In this deft, clearly written translation, each walk is engagingly recounted–clouds, umbrella, kilometres covered, stops for beer, talk of literature and asylum life.

Lydia Davis, The Times Literary Supplement

[Carl Seelig’s] personal, firsthand account is the closest we will ever have to a Walser memoir. The questions he poses to Walser, regarding his personal and professional history and his literary and political opinions, seem like those of an oral historian, and Walser, trusting his companion, answers with presence of mind, inflecting the conversation with his characteristic humor and unusual observations.

Sarah Cowan, Bookforum

To use a word much favoured by Walser himself, it’s delightful.

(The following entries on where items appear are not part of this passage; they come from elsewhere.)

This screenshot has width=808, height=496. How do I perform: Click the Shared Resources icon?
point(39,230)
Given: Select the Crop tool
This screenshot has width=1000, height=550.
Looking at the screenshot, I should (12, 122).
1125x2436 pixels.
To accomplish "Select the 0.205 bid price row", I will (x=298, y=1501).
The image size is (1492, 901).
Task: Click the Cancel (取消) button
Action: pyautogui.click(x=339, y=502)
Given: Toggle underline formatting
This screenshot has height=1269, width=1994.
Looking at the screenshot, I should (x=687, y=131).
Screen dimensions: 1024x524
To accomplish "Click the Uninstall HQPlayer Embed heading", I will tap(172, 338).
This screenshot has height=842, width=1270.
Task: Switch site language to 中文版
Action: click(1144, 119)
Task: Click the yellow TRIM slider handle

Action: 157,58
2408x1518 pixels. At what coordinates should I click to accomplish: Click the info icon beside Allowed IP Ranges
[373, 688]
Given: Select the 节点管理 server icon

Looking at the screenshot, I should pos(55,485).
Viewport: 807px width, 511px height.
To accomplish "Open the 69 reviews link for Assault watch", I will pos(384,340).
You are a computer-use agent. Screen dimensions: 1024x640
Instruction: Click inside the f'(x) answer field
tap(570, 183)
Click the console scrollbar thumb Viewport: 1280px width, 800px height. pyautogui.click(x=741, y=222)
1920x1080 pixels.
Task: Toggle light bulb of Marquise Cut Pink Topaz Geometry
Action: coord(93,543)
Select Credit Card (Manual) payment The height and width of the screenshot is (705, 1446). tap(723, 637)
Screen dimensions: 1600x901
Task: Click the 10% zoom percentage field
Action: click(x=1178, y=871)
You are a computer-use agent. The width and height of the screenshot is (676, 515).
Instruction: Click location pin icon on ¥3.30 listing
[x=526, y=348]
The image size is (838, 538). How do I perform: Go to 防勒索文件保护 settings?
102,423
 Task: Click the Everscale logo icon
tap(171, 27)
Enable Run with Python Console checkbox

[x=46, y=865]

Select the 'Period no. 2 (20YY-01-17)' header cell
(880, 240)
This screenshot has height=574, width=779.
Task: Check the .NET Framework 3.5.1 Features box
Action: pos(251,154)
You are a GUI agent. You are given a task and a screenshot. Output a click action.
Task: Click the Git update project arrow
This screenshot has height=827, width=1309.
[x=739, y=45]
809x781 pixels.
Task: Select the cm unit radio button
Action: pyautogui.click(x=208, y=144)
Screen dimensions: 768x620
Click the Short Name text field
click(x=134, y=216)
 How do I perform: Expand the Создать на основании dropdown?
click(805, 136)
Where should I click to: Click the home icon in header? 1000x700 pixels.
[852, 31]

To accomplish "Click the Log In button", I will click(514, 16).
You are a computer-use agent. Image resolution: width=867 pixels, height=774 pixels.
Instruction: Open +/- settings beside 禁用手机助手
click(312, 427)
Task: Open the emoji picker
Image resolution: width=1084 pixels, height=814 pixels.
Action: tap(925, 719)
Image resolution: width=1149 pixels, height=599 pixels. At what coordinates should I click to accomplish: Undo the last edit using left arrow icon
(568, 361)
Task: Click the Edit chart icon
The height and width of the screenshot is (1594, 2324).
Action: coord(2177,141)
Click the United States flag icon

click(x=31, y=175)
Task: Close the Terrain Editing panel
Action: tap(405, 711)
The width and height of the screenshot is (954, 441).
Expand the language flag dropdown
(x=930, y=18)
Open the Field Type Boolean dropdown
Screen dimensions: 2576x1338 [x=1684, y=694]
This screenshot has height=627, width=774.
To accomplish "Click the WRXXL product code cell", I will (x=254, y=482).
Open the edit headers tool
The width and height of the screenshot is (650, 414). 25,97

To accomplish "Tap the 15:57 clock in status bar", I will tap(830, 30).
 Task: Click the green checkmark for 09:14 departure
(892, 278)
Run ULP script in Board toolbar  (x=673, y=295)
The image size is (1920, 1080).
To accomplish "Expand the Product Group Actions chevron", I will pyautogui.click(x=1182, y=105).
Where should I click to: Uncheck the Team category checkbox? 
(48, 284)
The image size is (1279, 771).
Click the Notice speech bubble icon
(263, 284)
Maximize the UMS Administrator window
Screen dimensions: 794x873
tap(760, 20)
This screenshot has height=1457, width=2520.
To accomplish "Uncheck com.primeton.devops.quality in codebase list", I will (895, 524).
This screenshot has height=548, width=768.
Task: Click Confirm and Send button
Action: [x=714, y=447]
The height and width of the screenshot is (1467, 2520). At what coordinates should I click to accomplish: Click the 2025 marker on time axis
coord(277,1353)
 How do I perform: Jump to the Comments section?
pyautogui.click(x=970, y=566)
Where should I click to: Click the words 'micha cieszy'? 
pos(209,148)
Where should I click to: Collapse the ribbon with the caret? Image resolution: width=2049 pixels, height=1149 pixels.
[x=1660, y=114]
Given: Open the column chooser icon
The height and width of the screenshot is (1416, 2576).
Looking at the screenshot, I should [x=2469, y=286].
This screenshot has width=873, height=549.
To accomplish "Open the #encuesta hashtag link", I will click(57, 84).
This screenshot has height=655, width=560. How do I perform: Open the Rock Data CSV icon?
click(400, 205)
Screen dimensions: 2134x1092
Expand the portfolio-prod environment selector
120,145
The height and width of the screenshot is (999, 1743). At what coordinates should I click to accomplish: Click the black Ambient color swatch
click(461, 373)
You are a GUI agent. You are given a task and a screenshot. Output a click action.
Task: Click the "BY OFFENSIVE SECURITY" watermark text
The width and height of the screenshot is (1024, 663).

Dorian Stuber, Numero Cinq

Walks with Walser is filled with Walser’s philosophy about leading a modest life, finding beauty in mundane things, and getting by with less.

Moyra Davey

Seelig kindly visited Walser and started keeping a record of his opinions, creating over the course of time an indispensable document for all those who love Walser’s surprising prose, which, silent as snowfall, cries out from the nothingness. Walser—as can be observed in Seelig’s book—lectured on beer and twilight.

Enrique Vila-Matas

That Walser is not today among the forgotten writers we owe primarily to the fact that Carl Seelig took up his cause. Without Seelig’s accounts of the walks he took with Walser, without his preliminary work on the biography, without the selections from the work he published and the lengths he went to in securing the Nachlass—the writer’s millions of illegible ciphers—Walser’s rehabilitation could never have taken place, and his memory would in all probability have faded into oblivion.